[Tasks to complete]:
1/ Answer these questions about the rogue-drone text below, marking each answer (a), (b) or (c):
(a) Who did BALPA want to carry out research into a drone hitting a plane or helicopter?
(b) What does BALPA believe the lithium batteries of a drone could trigger?
(c) How many unmanned systems did the Oxford Research Group report assess?
2/ Can you write the next part of the rogue-drone text below, starting after its final sentence?

[[ Exercise text, beginning ]]

Technological advance has provided both consumers and businesses with a variety of shiny new gadgets and services. However, as the rise of cyberattacks has underlined, it has also provided society’s undesirable elements new means of creating nuisance or committing crime.
The growing popularity of unmanned aerial vehicles (UAVs) — aka drones — is a case in point. Their powerful video cameras open up a whole new world of photographic opportunities. Insurers and loss adjusters are finding them a valuable aid in claims investigation. Unfortunately, drones are also increasingly intruding on people’s privacy, crashing into buildings and intruding on aircraft flight paths.
The problem of rogue drones is on the rise on both sides of the Atlantic. In the UK, the British Airline Pilots Association (BALPA) this month called for research by the government and safety regulator the Civil Aviation Authority (CAA) into the impact of a drone hitting a plane or helicopter, following a spate of near-misses at Heathrow and other UK airports.
BALPA believes that the impact of a drone colliding with an aircraft could smash the windscreen or, worse, that their lithium batteries could trigger an engine fire.
Even more alarming was the January report “Hostile Drones: The Hostile Use of Drones by Non-State Actors Against British Targets” published by security think-tank Oxford Research Group, which warned that “drones are a game changer in the wrong hands.”
The report assessed the design and capabilities of more than 200 unmanned aerial, ground and marine systems and also how drones had been used by activists, terrorists and organised crime groups.
“Drones are a game changer in the wrong hands.”

[[ Exercise text, end ]]
[[ Provided information, beginning ]]

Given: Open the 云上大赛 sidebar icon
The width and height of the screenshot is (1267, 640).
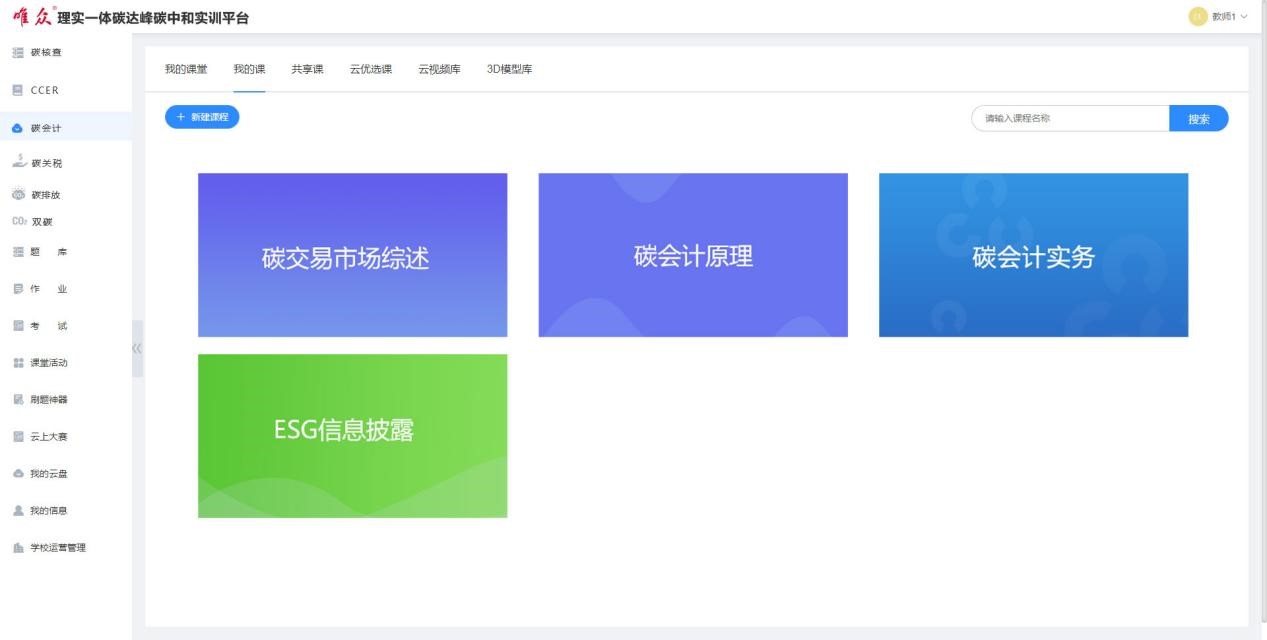Looking at the screenshot, I should pyautogui.click(x=18, y=437).
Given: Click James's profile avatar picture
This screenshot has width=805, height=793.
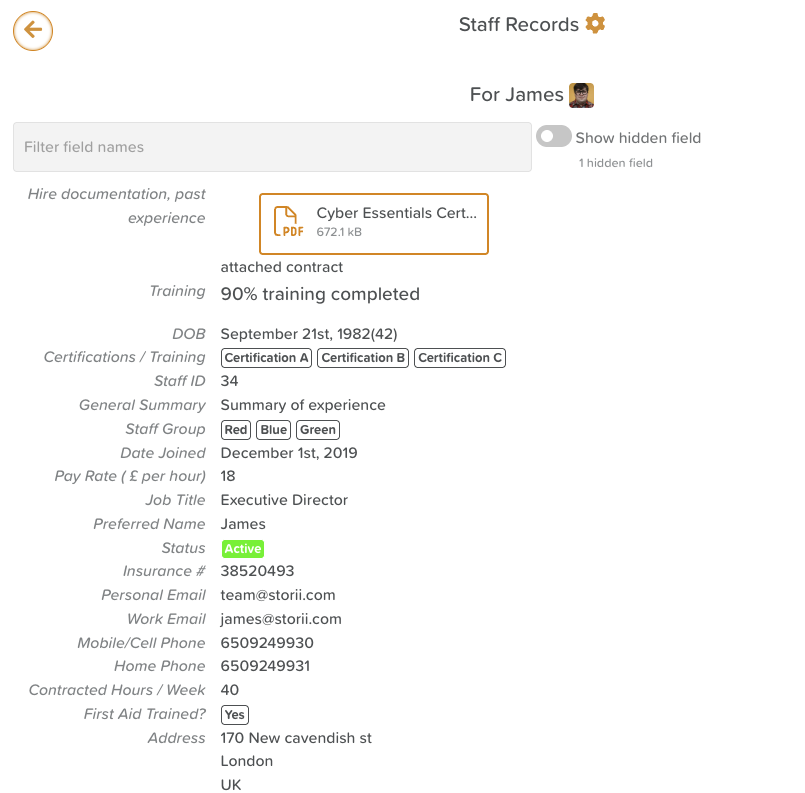Looking at the screenshot, I should pyautogui.click(x=581, y=95).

[[ Provided information, end ]]

[Responses in order]:
1/
(a) The government and the safety regulator, the Civil Aviation Authority (CAA).
(b) An engine fire.
(c) More than 200 unmanned aerial, ground and marine systems.

2/
“Drones are being used by individuals beyond authorized and accepted use,” the report’s authors concluded. “There is particular concern [they] will be used as affordable and effective airborne improvised explosive devices (IEDs), as well as concern regarding the decentralisation and democratisation of intelligence, surveillance and reconnaissance (ISR) capabilities.”
The list of potential targets for flying bomb attacks included foreign embassies, nuclear power stations, a G7 summit or the prime minister’s car. “The UK government, police, military and security services will need to introduce countermeasures to reduce or mitigate the risk of commercially available drones being used for attack,” the report concluded.
Those recommended included the licensing of drones and defenses such as laser systems to protect targets, radio frequency jammers and authorization for the police and army to shoot down any suspect drone.
From Eagles to Bazookas
Meanwhile, initiatives to defend against rogue drones are a mixture of the surreal and James Bond movie. Police in the Netherlands have joined forces with Guard From Above, which describes itself as “the first company in the world to use birds of prey to intercept hostile drones”.
GFA held an international press day earlier this month to demonstrate how trained eagles can be used to snatch a rogue drone in mid-air. This company assures doubters that this “lo-tech solution to a hi-tech problem” is perfectly feasible as the birds’ “incredible visual acuity” enables them to hit the drone without being injured by the rotors.
A more hi-tech solution has been developed by the European aerospace conglomerate Airbus, which last September unveiled its counter-UAV system. Based on a combination of radars, infrared cameras and direction finders, the system can identify possible rogue drones from a distance of up to 10 kilometres (6 miles), determine their threat potential and bring them down if needed.
“Furthermore, the direction finder tracks the position of the pilot who subsequently can be arrested,” Toulouse, France-based Airbus stated. “Since the jamming technology contains versatile receiving and transmitting capabilities, more sophisticated measures like remote control classification and global positioning system [GPS] spoofing can be utilized as well. This allows effective and specific jamming and also a controlled takeover of the UAV.”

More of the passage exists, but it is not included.